The best advice came from Abhishek Chaubey (director of Sonchiriya), which changed my craft. He said, ‘As actors, we inherently express way too much through our eyes, and at times that is not really required.’ That advice gave me another tool as a performer!
[Q] Who has been inspiring you lately?
[Q] What are some of the personal beliefs that you firmly stand by professionally?
A few things that are important for me personally and professionally are discipline, good and civil behavior, a good temperament, and self-belief.
[Q] How do you stay grounded?
The fear of losing what I have keeps me grounded.
[Q] How do you unwind?
I unwind by sleeping! (laughs) I get no time to sleep, so that is pretty much a luxury for me.

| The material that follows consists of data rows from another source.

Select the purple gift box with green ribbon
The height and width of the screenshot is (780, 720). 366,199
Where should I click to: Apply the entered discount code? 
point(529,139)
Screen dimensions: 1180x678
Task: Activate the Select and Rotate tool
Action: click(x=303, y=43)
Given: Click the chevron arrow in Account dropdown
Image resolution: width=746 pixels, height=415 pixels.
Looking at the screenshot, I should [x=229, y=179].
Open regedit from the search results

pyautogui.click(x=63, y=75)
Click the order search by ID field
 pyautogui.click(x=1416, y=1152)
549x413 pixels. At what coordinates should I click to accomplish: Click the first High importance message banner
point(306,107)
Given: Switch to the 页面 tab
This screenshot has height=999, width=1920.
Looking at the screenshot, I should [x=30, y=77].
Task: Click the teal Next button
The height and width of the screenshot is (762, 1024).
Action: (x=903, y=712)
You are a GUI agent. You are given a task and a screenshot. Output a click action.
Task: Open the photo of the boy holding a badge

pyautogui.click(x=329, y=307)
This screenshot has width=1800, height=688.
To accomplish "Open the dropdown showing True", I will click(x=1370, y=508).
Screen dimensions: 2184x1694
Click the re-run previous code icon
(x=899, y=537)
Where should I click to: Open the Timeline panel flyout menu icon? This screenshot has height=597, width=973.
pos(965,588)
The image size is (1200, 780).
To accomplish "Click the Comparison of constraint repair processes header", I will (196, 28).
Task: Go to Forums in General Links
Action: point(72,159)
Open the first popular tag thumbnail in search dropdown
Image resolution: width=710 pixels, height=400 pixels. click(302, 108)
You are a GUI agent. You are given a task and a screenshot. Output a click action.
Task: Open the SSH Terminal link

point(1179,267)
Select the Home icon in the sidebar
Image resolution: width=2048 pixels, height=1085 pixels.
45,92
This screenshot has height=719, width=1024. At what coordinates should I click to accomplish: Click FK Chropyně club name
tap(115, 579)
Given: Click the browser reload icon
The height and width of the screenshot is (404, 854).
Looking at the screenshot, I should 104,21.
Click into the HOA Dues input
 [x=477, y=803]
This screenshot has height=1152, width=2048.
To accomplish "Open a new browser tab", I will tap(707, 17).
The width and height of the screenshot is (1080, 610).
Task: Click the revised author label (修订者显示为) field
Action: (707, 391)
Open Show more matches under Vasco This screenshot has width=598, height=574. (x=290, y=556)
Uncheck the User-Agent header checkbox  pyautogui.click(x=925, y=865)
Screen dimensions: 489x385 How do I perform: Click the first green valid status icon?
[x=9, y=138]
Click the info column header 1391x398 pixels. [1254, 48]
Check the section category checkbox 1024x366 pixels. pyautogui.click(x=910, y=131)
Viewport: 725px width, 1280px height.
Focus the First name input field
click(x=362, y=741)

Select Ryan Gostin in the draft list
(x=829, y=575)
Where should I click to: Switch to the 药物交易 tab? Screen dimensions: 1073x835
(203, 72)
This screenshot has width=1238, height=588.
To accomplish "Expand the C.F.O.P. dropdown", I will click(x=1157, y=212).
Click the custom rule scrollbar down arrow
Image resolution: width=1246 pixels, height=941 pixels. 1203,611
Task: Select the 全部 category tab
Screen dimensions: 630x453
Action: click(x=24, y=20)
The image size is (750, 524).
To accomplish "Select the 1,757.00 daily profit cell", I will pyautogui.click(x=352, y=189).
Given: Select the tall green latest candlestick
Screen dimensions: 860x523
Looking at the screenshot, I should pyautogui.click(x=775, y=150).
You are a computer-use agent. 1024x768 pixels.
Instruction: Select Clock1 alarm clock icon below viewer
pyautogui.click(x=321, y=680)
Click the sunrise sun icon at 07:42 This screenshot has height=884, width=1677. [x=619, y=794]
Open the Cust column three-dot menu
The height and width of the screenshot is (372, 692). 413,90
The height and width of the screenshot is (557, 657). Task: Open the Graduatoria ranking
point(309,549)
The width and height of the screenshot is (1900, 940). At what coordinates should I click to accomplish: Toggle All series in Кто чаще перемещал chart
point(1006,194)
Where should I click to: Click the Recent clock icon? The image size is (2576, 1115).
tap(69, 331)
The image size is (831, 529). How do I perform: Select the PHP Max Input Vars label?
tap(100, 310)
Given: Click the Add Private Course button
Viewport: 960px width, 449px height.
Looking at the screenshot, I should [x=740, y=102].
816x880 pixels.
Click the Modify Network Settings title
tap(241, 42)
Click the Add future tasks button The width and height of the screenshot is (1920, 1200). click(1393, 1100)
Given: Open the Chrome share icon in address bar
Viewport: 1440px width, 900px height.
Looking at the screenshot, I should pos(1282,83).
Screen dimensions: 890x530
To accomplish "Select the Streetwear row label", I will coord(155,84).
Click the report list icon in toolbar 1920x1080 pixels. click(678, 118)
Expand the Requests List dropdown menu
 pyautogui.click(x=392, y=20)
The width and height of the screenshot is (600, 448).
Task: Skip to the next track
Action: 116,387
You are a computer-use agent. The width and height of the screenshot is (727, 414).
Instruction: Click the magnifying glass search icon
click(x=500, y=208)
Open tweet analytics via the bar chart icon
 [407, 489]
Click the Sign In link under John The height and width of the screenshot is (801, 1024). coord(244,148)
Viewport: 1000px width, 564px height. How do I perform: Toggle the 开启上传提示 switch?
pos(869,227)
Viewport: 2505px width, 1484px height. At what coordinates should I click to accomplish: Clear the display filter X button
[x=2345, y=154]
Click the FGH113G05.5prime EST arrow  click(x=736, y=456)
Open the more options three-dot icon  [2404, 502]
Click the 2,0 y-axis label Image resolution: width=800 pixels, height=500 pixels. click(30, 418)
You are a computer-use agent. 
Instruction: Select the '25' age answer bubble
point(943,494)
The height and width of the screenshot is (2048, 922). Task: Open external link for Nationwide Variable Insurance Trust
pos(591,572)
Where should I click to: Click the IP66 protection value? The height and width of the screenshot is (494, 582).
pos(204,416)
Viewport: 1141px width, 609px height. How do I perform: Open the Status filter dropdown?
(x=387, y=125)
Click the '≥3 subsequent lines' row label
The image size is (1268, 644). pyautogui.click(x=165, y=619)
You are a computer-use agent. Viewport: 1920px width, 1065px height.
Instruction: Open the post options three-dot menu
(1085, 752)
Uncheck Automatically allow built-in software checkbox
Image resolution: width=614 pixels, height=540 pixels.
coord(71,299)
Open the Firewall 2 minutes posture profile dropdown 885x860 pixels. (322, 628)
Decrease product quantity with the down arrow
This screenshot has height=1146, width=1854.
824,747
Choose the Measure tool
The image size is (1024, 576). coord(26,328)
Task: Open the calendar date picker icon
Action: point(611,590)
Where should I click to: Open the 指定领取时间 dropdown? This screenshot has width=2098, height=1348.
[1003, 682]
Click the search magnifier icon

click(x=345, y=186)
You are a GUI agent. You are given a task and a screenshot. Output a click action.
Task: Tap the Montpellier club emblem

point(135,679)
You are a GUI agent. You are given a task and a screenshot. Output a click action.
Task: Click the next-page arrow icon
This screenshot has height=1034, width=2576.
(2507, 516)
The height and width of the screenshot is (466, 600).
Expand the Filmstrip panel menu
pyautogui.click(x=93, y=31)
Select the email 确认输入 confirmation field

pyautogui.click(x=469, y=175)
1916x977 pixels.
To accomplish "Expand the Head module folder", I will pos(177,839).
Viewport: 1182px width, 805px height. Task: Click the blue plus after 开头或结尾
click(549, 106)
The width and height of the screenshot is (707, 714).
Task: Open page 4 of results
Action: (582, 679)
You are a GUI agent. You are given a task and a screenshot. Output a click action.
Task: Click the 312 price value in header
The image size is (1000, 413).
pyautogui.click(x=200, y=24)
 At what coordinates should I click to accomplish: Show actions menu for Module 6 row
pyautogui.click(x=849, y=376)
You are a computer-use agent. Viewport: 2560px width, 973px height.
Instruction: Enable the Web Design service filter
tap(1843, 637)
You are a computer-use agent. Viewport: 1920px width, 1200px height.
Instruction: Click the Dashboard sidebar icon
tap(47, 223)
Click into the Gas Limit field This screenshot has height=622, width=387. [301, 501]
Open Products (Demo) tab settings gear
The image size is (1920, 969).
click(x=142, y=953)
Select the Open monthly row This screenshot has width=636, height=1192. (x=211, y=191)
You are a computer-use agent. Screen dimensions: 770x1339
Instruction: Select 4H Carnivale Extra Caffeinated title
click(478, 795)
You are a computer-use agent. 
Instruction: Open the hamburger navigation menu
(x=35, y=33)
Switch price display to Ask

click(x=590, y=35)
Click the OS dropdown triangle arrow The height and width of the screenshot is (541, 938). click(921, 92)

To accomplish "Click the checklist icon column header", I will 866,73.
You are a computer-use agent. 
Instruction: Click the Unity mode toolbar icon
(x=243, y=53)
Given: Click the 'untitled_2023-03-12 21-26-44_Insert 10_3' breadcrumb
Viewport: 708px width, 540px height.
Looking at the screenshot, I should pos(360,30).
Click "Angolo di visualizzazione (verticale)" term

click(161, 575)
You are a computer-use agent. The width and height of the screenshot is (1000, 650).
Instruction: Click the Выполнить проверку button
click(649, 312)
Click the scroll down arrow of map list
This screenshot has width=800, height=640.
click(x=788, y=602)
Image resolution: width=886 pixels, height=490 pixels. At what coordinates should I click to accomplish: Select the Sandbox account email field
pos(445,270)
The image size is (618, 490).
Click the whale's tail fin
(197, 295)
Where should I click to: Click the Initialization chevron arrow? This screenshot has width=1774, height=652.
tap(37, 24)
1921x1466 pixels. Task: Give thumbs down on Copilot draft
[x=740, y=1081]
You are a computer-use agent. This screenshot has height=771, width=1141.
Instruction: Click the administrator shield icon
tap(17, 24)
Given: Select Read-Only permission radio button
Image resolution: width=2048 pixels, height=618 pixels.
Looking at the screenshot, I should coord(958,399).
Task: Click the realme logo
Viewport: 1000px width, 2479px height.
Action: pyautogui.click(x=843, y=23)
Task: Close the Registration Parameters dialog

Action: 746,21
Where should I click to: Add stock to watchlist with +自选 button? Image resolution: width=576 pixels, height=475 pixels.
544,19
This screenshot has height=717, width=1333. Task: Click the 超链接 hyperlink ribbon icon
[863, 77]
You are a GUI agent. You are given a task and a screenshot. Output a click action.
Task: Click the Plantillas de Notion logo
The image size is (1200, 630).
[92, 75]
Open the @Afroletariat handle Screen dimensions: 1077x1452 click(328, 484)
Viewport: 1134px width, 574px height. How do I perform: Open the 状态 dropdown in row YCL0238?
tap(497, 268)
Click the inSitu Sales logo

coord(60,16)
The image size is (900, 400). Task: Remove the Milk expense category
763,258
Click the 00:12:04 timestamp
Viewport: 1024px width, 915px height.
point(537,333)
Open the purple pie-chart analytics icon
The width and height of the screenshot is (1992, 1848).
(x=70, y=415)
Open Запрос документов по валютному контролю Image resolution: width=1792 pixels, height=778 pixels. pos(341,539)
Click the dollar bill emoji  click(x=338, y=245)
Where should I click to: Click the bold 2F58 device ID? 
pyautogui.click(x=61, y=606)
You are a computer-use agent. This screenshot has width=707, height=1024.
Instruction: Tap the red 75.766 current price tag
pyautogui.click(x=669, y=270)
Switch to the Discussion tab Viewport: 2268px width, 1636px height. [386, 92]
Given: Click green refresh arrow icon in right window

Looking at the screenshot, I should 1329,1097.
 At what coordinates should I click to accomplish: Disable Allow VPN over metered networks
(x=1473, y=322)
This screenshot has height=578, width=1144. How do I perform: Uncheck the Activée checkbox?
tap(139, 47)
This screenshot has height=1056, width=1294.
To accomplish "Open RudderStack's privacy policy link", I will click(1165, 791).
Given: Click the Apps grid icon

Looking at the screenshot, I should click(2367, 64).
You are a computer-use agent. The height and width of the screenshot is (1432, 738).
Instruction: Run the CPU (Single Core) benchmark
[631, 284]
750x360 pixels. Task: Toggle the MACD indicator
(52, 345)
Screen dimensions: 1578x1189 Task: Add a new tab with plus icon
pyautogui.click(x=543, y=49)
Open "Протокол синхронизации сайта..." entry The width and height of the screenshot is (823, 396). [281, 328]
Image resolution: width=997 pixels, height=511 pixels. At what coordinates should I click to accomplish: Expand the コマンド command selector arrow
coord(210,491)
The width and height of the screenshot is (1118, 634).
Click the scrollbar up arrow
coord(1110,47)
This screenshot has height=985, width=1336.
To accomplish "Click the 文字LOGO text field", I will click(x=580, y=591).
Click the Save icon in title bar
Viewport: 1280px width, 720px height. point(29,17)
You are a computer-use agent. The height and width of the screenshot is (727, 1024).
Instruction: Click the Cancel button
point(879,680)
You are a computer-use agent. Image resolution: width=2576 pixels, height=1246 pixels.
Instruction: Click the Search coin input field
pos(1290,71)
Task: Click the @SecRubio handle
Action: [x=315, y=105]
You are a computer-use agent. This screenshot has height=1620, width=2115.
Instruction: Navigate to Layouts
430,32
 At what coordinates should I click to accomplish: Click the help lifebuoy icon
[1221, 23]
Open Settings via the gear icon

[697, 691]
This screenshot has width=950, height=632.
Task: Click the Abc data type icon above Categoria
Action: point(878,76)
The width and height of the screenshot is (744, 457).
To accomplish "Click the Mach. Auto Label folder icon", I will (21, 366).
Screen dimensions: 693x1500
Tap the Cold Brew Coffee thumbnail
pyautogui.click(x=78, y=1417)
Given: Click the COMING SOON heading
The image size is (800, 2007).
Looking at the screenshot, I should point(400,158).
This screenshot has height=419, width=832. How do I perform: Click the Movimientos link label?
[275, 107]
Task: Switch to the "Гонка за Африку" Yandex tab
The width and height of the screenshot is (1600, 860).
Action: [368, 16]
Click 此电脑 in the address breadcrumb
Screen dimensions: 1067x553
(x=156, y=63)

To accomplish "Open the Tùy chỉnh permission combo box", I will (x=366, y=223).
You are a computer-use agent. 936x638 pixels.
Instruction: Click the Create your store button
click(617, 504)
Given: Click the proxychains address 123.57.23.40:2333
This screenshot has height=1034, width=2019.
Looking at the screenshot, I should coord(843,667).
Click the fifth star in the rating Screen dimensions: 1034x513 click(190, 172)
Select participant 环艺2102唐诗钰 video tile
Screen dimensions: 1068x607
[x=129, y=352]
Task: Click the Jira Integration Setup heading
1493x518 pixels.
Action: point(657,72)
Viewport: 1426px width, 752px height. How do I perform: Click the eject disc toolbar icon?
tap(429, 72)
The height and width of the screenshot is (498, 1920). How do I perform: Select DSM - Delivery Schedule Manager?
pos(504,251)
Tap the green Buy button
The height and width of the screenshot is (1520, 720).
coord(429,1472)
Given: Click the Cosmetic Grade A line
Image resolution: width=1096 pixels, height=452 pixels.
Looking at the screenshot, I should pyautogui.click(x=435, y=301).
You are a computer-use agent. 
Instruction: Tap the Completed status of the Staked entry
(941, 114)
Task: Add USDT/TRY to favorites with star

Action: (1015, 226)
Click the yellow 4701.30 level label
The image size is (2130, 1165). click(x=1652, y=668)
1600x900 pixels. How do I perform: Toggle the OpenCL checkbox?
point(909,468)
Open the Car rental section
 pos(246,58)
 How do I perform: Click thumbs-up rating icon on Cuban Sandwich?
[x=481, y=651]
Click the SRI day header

[Q] Who is Bhumi Pednekar when she is off-screen?
I’m nothing like the parts that I play. I’m a simple, fun, and extremely happy person, who is very ambitious and who loves to think about work even when I’m off-screen. (laughs) I’m a homebody and a family person, and whenever I’m home, I’m usually lazing around or sleeping. My only mantra in life is to be happy.
Dazzling the cover story of February issue of the fashion magazine of label Falguni Shane Peacock, The Peacock Magazine, Bhumi Pednekar gets candid about her hustle from behind the reels to being one of the budding versatile actors of the current Bollywood era.
Tending to trend frequently among the celebrity news since a while now, the star reveals about her passion for the craft of cinema, her ever-standing love for the lens and her journey to becoming one of the beloved actors of this generation.
Sporting an ethereal Falguni Shane Peacock ivory lehenga choli decked with floral motifs and tassles, she divulges what keeps her inspired, grounded and focused on her performance amidst the constant competition and criticism.
The objective of publishing a feature story of a person in a fashion magazine is to reveal the raw side of that public personality. It intends towards communicating to the masses the attributes of that individual which makes them loved, as well as to enable them to connect with the same.